## Task
This exercise asks for the entries to be repeated exactly, without their images.

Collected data

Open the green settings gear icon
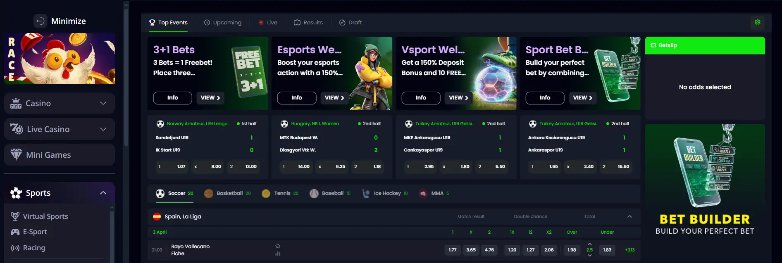782x263 pixels. [x=757, y=22]
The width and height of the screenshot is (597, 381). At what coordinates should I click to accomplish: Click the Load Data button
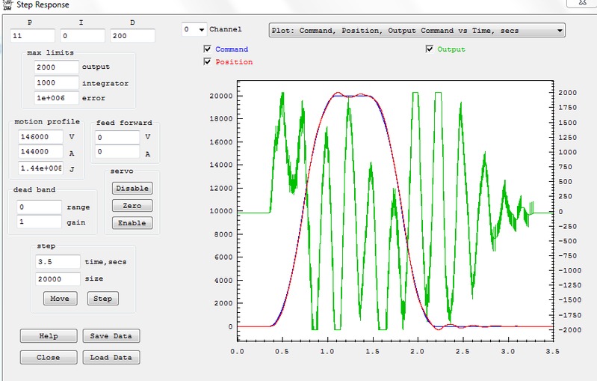coord(111,357)
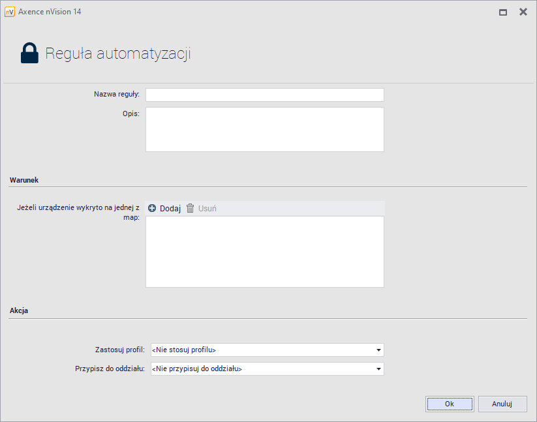Focus the Nazwa reguły text field

pyautogui.click(x=264, y=95)
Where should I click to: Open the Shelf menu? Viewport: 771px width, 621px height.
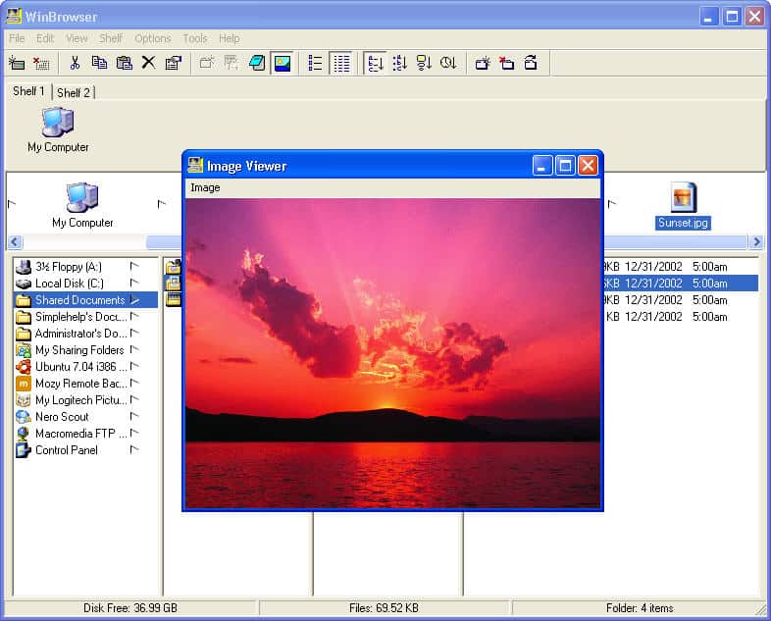111,38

## Task result
Open the green settings gear icon
782x263 pixels. [x=757, y=22]
The width and height of the screenshot is (597, 381). At what coordinates should I click to accomplish: Click the Load Data button
coord(111,357)
Focus the Nazwa reguły text field

pyautogui.click(x=264, y=95)
Where should I click to: Open the Shelf menu? Viewport: 771px width, 621px height.
111,38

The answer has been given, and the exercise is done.